_Exercise requirements_: The task calls for every line of the data to be retyped exactly.

--- Supplied entries ---

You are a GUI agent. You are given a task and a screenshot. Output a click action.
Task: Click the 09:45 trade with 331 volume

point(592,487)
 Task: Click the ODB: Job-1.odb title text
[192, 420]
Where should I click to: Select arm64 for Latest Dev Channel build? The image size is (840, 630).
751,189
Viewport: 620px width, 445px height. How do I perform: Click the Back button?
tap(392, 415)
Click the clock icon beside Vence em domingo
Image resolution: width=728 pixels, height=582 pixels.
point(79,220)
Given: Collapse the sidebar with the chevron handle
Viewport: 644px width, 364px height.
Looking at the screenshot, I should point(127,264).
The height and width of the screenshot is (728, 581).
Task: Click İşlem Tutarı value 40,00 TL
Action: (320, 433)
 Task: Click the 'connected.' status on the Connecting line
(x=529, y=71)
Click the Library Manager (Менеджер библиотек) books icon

---

_Task answer_:
You are a GUI agent. You are given a task and a screenshot. Output a click action.
Task: Click the 09:45 trade with 331 volume

point(592,487)
 Task: Click the ODB: Job-1.odb title text
[192, 420]
Where should I click to: Select arm64 for Latest Dev Channel build? The image size is (840, 630).
751,189
Viewport: 620px width, 445px height. How do I perform: Click the Back button?
tap(392, 415)
Click the clock icon beside Vence em domingo
Image resolution: width=728 pixels, height=582 pixels.
point(79,220)
Given: Collapse the sidebar with the chevron handle
Viewport: 644px width, 364px height.
Looking at the screenshot, I should point(127,264).
The height and width of the screenshot is (728, 581).
Task: Click İşlem Tutarı value 40,00 TL
Action: (320, 433)
 Task: Click the 'connected.' status on the Connecting line
(x=529, y=71)
Click the Library Manager (Менеджер библиотек) books icon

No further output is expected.